→ Exercise aim
Repeat precisely the span of lines below that opens with the line containing "You are a computer-use" and closes with the line containing "Instruction: Edit the Mega villa row", both included.

→ Extracted information
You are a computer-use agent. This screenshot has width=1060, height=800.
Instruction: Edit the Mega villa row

==

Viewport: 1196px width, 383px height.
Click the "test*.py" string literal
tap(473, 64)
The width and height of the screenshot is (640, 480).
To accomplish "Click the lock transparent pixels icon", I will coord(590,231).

* * *

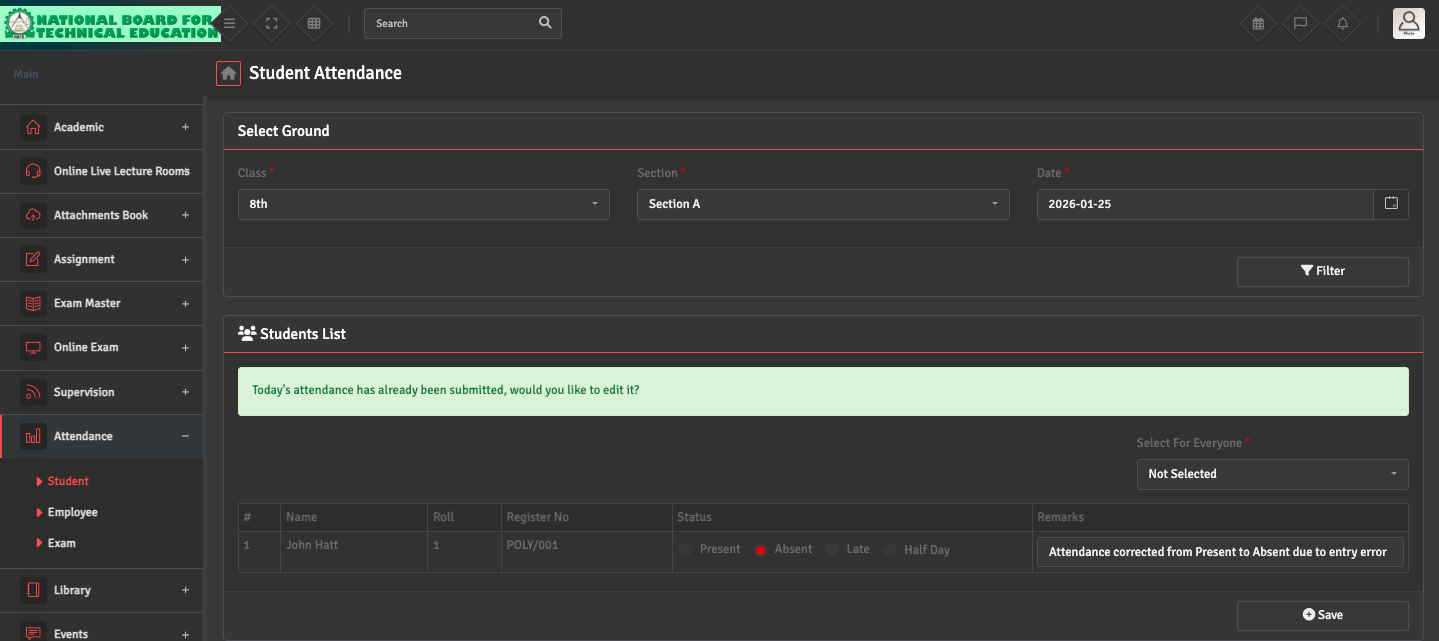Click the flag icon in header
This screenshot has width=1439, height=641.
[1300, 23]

→ Answer to this task
You are a computer-use agent. This screenshot has width=1060, height=800.
Instruction: Edit the Mega villa row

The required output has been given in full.